Running the repository (c9d72db
, GFortran 12, Intel i7-6500U CPU @ 2.50GHz) gives the following baseline for me
read file to a string : 0.0011 seconds
json_fortran : 0.2133 seconds
fson : 1.5379 seconds
rojff : 0.2757 seconds
tomlf : 0.9108 seconds
Without the unneeded transformation the timings look somewhat different.
read file to a string : 0.0011 seconds
json_fortran : 0.2107 seconds
fson : 1.5152 seconds
rojff : 0.2744 seconds
tomlf : 0.2704 seconds
Profiling the modified test program with VTune shows that the JSON parsing is currently spending about one third of the runtime on the deep-copy of the data structure to remove the artificial top-level table:
I think this can be avoided by giving the toml_table type a possibility to drop a value and return the allocation, which can than returned as polymorphic toml_value rather than as toml_table, being more appropriate for the JSON format.

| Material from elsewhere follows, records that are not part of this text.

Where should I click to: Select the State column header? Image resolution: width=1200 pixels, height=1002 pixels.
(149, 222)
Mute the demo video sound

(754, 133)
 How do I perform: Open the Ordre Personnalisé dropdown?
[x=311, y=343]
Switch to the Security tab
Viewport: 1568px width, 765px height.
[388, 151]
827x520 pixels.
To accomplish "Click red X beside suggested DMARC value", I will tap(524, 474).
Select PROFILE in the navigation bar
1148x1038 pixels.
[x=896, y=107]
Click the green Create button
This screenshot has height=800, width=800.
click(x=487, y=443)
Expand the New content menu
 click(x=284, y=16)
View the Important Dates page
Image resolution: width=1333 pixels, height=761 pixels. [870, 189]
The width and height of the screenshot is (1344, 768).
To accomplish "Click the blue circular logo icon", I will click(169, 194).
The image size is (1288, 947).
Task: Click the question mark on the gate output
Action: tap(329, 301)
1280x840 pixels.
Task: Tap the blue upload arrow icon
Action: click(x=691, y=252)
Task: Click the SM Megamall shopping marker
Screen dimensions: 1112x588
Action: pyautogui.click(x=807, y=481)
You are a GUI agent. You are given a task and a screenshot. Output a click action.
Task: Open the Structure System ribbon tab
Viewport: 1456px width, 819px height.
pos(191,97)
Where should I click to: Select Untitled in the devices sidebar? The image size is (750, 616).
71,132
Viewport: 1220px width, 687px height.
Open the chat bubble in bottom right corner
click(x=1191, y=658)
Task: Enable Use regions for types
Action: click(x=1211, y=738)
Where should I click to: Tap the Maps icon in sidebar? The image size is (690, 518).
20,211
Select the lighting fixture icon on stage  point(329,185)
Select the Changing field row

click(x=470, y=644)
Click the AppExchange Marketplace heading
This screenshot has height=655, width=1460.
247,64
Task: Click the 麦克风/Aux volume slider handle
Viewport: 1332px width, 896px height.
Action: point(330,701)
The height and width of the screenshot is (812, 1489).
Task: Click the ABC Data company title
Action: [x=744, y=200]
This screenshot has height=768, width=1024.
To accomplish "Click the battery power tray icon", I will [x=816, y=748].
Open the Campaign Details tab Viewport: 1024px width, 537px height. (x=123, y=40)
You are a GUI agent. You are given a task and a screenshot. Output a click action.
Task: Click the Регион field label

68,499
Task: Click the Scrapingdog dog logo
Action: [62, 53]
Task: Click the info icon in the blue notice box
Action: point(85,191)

In any case, TOML Fortran is not a JSON parsing library, it just happens to need a JSON parser. Since the JSON grammar is much easier than the TOML one, it makes for a shorter tutorial to teaching the idea of the lexer in the library.
Edit:
After a bit of tinkering (see Refactor storage structure for tables and arrays by awvwgk · Pull Request #108 · toml-f/toml-f · GitHub) I’m now actually able to barely outperform JSON Fortran on its own benchmark:
read file to a string : 0.0012 seconds
json_fortran : 0.2172 seconds
fson : 1.5760 seconds
rojff : 0.2866 seconds
tomlf : 0.2127 seconds
The deep-copy of a data structure representing 2MB of JSON is indeed quite demanding and shouldn’t be done if it can be avoided. Still, I find it amazing that it is actually possible to do a deep-copy with nothing but a simple assignment in Fortran (if the derived types contain only allocatables like in TOML Fortran).